蒙陕接壤区深埋煤层开发过程中矿井涌水量变化特征

杨建, 梁向阳, 丁湘

杨建, 梁向阳, 丁湘. 蒙陕接壤区深埋煤层开发过程中矿井涌水量变化特征[J]. 煤田地质与勘探, 2017, 45(4): 97-101. DOI: 10.3969/j.issn.1001-1986.2017.04.017
引用本文: 杨建, 梁向阳, 丁湘. 蒙陕接壤区深埋煤层开发过程中矿井涌水量变化特征[J]. 煤田地质与勘探, 2017, 45(4): 97-101. DOI: 10.3969/j.issn.1001-1986.2017.04.017
YANG Jian, LIANG Xiangyang, DING Xiang. Variation characteristics of mine inflow during mining of deep buried coal seams in Shaanxi and Inner Mongolia contiguous area[J]. COAL GEOLOGY & EXPLORATION, 2017, 45(4): 97-101. DOI: 10.3969/j.issn.1001-1986.2017.04.017
Citation: YANG Jian, LIANG Xiangyang, DING Xiang. Variation characteristics of mine inflow during mining of deep buried coal seams in Shaanxi and Inner Mongolia contiguous area[J]. COAL GEOLOGY & EXPLORATION, 2017, 45(4): 97-101. DOI: 10.3969/j.issn.1001-1986.2017.04.017

 

蒙陕接壤区深埋煤层开发过程中矿井涌水量变化特征

基金项目: 

国家自然科学基金项目(41302214,41402220);国家重点研发计划项目(2016YFC0501104);中煤科工集团西安研究院有限公司科技创新基金项目(2015XAYMS18)

详细信息
    作者简介:

    杨建(1979-),男,江苏盐城人,博士,副研究员,从事煤矿防治水及水资源化研究.E-mail:yangjian@cctegxian.com

  • 中图分类号: P641.4;TD741

Variation characteristics of mine inflow during mining of deep buried coal seams in Shaanxi and Inner Mongolia contiguous area

Funds: 

National Natural Science Foundation of China(41302214,41402220)

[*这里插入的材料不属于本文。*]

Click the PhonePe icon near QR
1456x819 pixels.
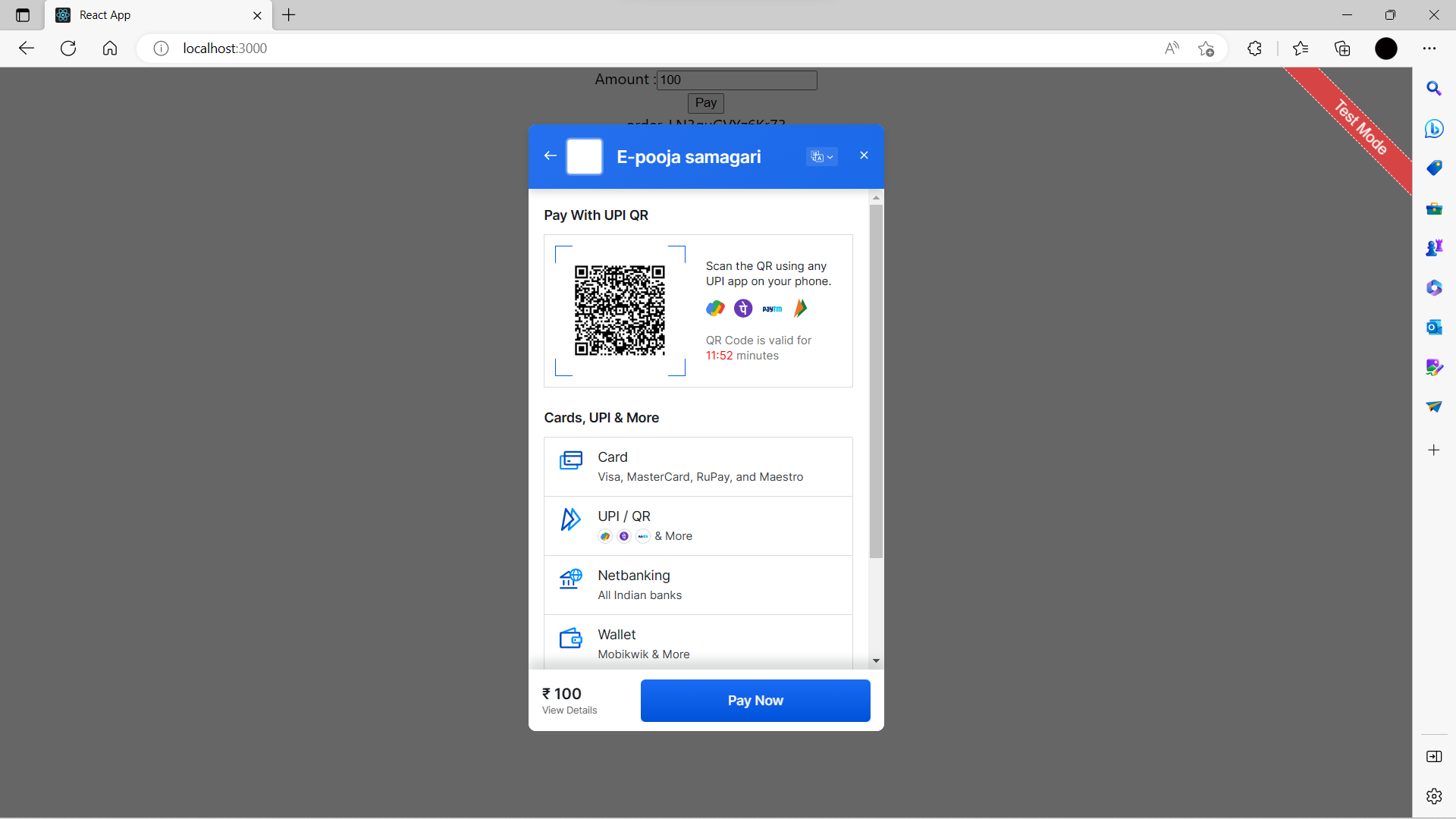pyautogui.click(x=743, y=309)
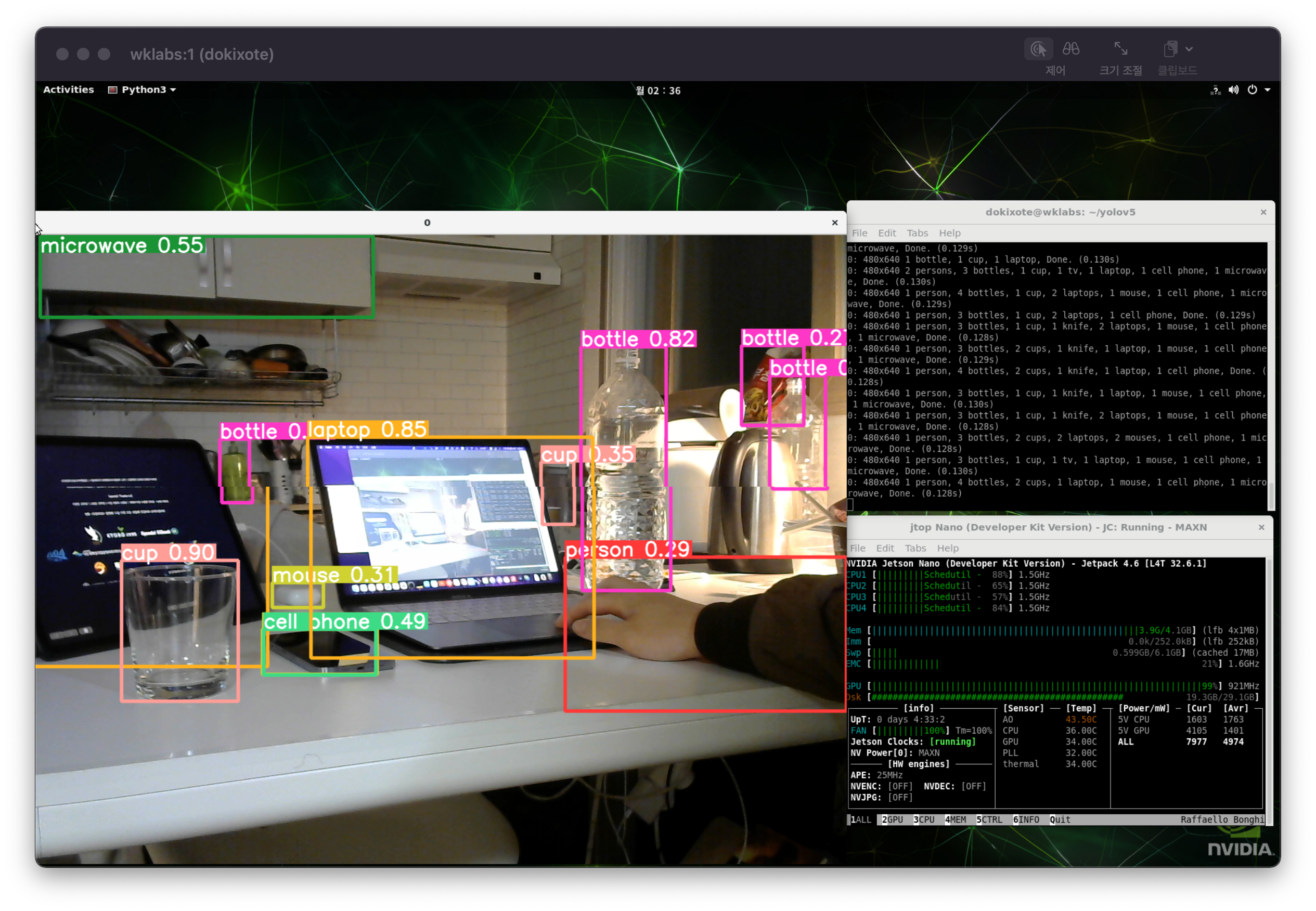Switch to the 5CTRL page in jtop
The width and height of the screenshot is (1316, 911).
tap(989, 819)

  • 摘要: 蒙陕接壤区侏罗系深埋煤层开采过程中,掌握不同阶段矿井涌水量变化规律,是保障煤矿安全的关键。从含水层发育特征、巷道掘进进尺、采空区半径等方面开展了相关研究,结果表明:蒙陕接壤区煤层顶板导水裂缝带范围内的3层复合含水层,富水性差异较大,分别对巷道掘进阶段和工作面回采阶段涌水量影响较大。煤矿建井阶段,矿井涌水量随着巷道掘进进尺增加而增加,但单位进尺涌水量变化不大,平均涌水量为0.008 32 m3/(h·m)。工作面回采前将钻孔水量降至5.0 m3/h以下,水压降至1.0 MPa左右,实现了顶板含水层静储量充分疏放目标。首采面和接续面回采阶段,矿井涌水量呈"阶梯式"平稳增加,矿井涌水量与采空区半径呈线性正相关关系。通过对侏罗系深埋煤层开采过程中矿井涌水量变化规律和影响因素的研究,可以为其他矿井建设和工作面回采提供安全保障和科学依据。
    Abstract: Variation characteristics of mine inflow are the key for coal mine safety during exploitation of the deep buried coal seams in Shaanxi and Inner Mongolia contiguous area. The characteristics and influence factors(e.g. hydrogeological conditions, roadway tunneling footage and radius of mining goaf) were studied. The results showed that there were three aquifers within range of water flowing fractured zone in Shaanxi and Inner Mongolia contiguous area. Different groundwater inflow affected greatly roadway tunneling and working face mining. Mine water inflow increased with roadway tunneling footage gradually, but unit mine water inflow changed little and the average mine water inflow was 0.008 32 m3/(h·m). When hole water yield and water pressure decreased to less than 5.0 m3/h and 1.0 MPa respectively before extraction, static reserves of roof aquifer were drained completely. Mine water inflow showed stepped gradual increase during the first working face and continuous working face mining. There was a very good linear positive correlation between mine water inflow and radius of goaf. The above research could provide security and scientific basis for other coal mine constructing and working face mining.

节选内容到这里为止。